Supplied information:
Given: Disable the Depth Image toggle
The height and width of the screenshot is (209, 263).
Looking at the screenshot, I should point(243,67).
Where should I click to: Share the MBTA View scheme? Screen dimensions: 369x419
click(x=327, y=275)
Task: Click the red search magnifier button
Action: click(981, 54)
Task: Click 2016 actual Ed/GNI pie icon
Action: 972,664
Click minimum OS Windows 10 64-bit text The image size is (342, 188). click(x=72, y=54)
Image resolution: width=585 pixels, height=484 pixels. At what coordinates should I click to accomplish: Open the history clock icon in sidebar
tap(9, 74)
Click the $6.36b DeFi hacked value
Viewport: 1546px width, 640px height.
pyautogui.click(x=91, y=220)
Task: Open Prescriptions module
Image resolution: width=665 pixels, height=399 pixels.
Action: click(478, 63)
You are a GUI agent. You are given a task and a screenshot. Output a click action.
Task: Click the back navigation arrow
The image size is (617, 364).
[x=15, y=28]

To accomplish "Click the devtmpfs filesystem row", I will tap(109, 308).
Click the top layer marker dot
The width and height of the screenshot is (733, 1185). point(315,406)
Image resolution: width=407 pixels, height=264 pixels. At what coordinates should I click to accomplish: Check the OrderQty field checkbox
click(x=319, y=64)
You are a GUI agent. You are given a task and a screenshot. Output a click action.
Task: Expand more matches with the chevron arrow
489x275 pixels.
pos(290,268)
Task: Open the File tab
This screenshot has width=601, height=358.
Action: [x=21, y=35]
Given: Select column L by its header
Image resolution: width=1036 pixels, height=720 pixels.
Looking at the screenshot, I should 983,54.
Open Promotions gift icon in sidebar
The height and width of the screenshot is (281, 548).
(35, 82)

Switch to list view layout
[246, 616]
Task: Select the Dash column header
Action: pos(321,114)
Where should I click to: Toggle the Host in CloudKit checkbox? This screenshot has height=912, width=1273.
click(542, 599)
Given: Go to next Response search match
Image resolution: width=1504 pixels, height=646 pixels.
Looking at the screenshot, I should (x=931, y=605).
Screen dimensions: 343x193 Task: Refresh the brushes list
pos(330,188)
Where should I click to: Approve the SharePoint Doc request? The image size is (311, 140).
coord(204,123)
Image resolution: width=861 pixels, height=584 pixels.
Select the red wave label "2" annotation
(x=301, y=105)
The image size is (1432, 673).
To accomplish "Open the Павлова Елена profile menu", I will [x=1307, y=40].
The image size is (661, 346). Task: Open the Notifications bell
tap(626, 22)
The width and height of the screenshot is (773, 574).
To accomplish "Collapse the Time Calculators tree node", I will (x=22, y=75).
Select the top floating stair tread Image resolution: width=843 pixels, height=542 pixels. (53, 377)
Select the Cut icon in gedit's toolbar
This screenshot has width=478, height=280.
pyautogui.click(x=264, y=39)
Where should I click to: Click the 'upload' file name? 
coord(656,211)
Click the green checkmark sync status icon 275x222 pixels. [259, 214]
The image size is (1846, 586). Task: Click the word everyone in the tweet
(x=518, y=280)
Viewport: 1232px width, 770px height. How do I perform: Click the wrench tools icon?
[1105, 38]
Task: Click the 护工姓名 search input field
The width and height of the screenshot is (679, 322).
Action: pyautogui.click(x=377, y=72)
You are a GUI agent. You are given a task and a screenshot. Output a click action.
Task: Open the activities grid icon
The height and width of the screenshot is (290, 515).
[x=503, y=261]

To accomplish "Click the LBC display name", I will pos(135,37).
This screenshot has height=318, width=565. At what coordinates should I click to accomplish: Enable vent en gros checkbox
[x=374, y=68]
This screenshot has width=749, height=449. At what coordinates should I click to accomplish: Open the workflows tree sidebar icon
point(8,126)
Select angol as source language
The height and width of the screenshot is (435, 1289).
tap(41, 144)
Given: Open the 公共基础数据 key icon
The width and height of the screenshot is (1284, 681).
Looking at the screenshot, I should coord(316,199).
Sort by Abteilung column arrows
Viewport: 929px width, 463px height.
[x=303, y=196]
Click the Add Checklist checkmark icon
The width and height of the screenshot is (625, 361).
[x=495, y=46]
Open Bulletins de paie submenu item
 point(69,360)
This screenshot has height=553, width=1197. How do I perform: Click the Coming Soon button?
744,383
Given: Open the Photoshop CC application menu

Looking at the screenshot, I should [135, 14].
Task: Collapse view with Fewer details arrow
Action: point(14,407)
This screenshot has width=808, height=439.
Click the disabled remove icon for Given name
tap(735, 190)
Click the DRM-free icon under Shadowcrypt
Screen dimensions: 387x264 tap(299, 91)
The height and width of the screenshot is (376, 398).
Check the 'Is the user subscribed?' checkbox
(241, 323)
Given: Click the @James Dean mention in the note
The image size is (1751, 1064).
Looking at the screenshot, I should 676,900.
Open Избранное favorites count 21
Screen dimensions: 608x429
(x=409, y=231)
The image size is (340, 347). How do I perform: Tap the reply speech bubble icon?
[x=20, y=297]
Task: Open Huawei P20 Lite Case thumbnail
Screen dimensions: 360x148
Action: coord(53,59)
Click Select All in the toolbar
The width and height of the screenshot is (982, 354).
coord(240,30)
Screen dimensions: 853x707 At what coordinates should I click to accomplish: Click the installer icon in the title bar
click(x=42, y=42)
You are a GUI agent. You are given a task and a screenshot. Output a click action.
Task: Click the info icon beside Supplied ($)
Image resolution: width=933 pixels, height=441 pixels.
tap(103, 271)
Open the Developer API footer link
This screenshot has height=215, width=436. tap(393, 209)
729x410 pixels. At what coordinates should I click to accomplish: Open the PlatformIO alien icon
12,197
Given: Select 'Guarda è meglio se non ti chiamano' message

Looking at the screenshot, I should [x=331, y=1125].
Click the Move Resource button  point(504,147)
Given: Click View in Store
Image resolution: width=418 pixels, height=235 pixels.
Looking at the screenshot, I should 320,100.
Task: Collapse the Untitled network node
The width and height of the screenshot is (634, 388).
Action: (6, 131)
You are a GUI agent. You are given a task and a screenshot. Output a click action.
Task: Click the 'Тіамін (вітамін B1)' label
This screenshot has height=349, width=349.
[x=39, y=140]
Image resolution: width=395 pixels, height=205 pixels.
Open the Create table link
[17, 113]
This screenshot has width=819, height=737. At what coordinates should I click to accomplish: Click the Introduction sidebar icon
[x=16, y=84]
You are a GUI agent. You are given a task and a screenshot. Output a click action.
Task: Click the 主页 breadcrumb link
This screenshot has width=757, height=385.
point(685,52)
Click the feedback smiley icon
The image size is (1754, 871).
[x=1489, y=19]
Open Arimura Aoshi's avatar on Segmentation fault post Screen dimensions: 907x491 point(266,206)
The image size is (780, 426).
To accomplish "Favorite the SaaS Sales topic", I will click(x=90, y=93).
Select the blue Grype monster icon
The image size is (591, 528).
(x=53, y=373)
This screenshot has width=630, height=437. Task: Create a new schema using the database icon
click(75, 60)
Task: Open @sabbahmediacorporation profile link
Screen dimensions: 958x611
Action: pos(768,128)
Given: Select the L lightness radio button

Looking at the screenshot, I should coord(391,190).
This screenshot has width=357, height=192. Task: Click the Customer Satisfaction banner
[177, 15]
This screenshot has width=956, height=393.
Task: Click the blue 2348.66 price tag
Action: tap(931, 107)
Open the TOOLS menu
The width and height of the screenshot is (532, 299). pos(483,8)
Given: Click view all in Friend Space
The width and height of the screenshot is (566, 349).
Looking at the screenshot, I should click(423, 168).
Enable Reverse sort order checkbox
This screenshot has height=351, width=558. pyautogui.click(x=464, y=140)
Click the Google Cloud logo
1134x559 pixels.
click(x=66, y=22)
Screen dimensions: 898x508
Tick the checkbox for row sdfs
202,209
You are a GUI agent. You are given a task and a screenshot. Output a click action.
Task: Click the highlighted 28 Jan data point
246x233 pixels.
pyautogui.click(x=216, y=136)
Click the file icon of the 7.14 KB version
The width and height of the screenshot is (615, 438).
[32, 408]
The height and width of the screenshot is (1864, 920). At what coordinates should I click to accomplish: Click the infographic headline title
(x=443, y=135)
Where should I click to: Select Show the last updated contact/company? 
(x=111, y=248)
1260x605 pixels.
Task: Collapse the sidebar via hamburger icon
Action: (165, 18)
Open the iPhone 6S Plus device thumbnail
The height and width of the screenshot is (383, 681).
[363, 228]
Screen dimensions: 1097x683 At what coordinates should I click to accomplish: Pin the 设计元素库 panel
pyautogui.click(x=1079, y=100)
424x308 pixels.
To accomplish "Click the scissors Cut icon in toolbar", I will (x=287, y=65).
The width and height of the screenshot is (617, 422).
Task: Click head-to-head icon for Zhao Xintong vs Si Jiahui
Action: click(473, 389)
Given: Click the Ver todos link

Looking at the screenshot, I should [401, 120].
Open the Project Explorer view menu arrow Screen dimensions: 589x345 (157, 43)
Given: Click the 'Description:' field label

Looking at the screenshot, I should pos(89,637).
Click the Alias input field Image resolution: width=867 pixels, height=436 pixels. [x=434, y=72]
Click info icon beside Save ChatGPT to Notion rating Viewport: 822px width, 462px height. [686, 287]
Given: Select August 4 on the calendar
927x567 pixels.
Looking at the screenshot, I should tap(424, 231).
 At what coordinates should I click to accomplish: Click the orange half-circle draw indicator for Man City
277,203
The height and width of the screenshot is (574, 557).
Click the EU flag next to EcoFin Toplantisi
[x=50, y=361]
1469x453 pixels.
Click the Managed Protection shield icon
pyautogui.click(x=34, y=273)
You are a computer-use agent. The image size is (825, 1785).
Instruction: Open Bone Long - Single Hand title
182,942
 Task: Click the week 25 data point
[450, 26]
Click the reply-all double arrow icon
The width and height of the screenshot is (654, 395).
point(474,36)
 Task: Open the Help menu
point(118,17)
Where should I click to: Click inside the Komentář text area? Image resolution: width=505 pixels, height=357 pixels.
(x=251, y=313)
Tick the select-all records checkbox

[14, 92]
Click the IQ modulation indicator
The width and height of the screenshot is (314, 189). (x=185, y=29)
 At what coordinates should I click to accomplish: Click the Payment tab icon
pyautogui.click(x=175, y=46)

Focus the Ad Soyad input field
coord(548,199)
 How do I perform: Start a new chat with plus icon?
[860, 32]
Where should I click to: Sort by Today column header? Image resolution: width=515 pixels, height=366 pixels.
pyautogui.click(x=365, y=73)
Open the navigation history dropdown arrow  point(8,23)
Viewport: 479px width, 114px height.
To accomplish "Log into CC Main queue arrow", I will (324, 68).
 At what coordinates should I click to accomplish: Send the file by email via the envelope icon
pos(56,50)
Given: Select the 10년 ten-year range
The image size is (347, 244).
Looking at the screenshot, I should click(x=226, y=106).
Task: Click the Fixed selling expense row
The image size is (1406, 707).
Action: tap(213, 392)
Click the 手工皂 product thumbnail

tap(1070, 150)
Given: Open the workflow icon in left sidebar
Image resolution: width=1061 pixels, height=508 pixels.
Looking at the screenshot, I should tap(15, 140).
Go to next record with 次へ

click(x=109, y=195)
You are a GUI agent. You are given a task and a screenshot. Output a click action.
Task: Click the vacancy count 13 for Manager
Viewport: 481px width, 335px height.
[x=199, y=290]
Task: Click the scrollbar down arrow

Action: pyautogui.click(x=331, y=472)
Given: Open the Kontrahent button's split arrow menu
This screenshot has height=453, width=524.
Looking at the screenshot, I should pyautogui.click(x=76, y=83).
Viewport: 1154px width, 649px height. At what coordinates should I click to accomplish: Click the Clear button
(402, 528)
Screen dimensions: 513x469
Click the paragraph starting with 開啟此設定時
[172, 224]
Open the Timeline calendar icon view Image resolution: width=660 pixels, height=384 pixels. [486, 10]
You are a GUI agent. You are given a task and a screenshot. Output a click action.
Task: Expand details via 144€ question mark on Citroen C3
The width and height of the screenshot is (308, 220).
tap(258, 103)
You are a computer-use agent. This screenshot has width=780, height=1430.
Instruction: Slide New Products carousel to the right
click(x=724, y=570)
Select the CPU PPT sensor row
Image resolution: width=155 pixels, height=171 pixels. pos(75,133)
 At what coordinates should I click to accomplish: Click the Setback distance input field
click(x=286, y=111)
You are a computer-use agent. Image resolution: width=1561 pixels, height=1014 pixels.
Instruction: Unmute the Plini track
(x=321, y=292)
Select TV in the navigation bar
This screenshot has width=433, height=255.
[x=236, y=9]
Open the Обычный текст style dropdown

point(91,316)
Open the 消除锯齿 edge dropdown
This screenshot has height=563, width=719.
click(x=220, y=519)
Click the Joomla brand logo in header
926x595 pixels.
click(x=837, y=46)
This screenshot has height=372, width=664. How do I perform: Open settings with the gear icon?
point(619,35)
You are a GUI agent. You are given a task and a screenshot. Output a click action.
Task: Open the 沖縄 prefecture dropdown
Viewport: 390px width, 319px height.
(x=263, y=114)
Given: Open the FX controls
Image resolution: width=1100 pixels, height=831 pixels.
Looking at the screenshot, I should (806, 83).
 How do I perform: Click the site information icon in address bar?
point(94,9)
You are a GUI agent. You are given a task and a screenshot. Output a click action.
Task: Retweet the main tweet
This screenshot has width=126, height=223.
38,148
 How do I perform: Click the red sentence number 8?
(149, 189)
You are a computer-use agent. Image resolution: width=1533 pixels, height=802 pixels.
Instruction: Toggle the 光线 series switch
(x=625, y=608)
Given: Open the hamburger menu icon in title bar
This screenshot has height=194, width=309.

What this task involves:
Retype the lines above, starting at the line that contains "Given: Click the Ver todos link" and ending after the line that contains "Looking at the screenshot, I should pos(89,637).".

Written answer:
Given: Click the Ver todos link

Looking at the screenshot, I should [401, 120].
Open the Project Explorer view menu arrow Screen dimensions: 589x345 (157, 43)
Given: Click the 'Description:' field label

Looking at the screenshot, I should pos(89,637).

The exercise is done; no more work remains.